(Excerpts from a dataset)
****

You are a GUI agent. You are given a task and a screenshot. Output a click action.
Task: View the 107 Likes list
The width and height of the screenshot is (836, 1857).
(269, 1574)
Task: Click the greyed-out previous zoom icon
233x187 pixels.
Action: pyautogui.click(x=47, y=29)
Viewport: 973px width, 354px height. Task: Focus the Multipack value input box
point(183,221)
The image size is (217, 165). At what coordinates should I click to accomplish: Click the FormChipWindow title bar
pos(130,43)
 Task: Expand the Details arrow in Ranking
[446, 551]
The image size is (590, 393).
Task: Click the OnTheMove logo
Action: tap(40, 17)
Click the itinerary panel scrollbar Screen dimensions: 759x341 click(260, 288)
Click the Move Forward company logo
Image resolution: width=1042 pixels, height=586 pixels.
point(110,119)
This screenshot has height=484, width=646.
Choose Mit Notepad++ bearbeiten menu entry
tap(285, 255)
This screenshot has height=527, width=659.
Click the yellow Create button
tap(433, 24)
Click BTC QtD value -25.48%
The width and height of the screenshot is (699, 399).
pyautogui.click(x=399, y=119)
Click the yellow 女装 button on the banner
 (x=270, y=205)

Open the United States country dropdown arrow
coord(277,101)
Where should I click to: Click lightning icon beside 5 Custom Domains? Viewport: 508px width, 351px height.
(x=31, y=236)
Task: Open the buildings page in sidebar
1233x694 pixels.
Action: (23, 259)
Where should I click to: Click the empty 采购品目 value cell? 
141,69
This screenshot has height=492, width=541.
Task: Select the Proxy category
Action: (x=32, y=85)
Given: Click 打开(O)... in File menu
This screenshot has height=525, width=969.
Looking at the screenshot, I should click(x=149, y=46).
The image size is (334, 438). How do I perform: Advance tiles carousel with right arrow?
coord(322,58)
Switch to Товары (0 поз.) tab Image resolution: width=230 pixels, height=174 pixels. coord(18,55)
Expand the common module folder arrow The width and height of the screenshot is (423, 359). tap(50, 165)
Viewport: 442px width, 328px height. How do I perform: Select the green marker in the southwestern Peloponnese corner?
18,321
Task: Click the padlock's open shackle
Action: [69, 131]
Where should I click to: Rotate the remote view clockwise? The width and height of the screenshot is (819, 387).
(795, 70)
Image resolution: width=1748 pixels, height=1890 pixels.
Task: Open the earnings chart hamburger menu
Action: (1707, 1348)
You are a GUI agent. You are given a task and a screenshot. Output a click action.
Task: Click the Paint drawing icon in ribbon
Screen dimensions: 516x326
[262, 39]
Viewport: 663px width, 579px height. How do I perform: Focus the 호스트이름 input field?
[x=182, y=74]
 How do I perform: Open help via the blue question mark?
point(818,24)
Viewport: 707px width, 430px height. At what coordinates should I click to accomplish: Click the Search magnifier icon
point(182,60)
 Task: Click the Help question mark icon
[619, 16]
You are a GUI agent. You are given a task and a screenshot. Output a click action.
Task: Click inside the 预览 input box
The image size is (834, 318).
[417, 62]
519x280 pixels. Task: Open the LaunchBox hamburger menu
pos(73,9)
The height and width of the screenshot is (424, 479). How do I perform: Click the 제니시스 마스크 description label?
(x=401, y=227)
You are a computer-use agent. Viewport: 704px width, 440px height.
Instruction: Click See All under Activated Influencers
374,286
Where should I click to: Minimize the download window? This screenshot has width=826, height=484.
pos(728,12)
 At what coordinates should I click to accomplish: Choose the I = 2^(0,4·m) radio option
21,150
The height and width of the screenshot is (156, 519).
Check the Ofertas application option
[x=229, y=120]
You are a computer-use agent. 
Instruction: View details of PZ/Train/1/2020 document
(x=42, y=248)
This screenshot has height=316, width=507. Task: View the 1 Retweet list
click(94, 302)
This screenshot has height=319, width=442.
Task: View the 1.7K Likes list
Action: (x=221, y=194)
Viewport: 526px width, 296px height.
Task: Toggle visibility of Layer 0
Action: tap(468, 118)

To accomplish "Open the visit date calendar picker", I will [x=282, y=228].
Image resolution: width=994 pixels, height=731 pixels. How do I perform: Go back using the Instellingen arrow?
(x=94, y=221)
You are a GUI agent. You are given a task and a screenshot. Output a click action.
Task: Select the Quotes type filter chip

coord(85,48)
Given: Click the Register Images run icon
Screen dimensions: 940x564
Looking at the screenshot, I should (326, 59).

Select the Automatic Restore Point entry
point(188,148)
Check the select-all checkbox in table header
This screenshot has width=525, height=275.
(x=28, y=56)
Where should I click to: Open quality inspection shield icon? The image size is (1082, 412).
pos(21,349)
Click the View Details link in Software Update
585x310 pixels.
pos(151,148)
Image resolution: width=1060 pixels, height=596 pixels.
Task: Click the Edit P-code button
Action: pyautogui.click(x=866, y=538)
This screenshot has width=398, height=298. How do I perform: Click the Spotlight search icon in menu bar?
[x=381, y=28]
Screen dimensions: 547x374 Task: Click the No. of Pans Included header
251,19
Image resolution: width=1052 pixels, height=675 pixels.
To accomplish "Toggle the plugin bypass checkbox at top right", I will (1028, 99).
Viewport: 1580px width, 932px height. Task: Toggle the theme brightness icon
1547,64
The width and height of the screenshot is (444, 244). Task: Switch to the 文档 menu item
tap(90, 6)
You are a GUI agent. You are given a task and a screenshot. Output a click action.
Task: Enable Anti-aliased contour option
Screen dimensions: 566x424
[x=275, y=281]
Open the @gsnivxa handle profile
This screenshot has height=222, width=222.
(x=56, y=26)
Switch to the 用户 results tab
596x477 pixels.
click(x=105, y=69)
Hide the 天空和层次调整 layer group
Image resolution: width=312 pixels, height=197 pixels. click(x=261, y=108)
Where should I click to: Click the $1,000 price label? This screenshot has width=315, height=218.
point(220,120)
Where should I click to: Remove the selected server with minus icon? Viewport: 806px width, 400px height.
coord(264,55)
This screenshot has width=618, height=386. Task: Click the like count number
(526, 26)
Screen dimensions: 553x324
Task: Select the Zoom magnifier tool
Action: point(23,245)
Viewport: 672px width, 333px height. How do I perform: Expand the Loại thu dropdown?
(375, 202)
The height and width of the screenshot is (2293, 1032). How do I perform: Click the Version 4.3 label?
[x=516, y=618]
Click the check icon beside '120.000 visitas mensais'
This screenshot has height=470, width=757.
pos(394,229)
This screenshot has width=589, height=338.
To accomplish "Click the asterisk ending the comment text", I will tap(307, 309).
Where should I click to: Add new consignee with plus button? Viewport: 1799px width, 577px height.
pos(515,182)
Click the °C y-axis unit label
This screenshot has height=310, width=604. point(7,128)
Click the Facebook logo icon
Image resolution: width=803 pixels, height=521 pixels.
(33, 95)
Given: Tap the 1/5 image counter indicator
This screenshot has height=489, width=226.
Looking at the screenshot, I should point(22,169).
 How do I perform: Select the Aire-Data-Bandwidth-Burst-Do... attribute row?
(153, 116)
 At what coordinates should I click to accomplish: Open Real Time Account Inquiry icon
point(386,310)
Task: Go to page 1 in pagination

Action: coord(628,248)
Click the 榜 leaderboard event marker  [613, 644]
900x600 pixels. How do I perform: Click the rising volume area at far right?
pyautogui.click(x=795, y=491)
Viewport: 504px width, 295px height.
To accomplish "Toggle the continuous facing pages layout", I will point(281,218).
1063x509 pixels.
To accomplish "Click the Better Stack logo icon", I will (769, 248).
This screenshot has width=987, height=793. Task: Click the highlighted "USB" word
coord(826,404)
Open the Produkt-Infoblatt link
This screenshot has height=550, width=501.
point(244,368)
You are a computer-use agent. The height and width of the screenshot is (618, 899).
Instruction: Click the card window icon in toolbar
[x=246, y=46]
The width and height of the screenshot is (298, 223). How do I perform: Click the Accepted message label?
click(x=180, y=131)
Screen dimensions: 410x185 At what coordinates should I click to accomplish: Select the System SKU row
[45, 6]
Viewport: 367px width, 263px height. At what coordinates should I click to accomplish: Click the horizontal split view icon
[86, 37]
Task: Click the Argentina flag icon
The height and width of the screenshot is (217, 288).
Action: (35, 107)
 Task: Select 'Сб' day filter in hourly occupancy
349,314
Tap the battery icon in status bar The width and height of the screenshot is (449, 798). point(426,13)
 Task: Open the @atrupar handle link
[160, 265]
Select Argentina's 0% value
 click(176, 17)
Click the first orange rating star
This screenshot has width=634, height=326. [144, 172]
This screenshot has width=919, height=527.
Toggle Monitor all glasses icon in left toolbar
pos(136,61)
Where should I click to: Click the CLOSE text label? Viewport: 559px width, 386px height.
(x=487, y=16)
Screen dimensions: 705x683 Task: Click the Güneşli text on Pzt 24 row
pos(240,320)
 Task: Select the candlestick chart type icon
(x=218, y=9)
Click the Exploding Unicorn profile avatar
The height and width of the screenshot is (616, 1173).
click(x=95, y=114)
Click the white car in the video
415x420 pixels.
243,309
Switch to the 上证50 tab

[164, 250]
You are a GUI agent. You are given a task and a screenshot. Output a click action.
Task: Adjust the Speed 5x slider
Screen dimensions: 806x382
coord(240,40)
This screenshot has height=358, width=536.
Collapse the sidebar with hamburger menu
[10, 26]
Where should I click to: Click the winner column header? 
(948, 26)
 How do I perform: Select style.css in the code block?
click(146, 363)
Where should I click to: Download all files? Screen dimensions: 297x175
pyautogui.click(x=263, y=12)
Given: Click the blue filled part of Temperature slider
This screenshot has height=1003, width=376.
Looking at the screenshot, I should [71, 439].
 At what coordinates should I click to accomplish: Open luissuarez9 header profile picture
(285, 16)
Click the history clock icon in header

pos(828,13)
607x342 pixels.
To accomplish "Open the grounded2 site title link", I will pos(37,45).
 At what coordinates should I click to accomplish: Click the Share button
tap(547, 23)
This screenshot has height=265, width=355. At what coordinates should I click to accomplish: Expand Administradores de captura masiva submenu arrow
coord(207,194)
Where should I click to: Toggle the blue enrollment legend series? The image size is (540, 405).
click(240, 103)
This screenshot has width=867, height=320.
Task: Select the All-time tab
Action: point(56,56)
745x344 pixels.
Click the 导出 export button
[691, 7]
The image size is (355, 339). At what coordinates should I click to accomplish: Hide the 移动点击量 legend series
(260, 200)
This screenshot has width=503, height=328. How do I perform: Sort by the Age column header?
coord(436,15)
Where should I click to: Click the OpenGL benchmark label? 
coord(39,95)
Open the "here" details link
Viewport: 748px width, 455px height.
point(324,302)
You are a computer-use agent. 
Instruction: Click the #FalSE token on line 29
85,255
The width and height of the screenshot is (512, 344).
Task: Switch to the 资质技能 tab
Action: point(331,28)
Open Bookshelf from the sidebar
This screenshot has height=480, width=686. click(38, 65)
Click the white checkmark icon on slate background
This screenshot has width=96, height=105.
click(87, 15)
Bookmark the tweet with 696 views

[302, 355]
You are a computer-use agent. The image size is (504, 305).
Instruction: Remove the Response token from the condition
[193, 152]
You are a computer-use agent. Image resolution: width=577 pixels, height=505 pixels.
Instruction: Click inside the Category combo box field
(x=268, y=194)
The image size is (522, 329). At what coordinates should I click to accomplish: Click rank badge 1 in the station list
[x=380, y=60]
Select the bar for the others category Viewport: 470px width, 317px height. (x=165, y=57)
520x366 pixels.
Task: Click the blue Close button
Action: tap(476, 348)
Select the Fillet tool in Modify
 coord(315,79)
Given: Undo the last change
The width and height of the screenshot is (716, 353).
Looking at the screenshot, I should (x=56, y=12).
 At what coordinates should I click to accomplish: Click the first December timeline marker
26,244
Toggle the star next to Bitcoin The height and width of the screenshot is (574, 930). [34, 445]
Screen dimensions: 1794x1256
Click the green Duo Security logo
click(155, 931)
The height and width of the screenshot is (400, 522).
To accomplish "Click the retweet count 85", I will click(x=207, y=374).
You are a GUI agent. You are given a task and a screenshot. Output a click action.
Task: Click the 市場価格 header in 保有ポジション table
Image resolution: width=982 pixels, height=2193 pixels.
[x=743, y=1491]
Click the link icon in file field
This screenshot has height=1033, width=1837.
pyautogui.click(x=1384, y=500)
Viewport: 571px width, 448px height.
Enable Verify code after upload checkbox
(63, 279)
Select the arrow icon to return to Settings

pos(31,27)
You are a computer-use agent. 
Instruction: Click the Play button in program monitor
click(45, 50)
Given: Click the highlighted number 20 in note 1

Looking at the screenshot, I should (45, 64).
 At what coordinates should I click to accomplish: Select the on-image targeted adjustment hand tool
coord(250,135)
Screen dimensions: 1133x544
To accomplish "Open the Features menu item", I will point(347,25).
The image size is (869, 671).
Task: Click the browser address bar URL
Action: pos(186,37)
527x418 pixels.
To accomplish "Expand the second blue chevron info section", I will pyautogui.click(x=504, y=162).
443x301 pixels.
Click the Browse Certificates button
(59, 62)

****

Find the lines in the records that include the string "computer", and reply with how many there are, nothing more.

7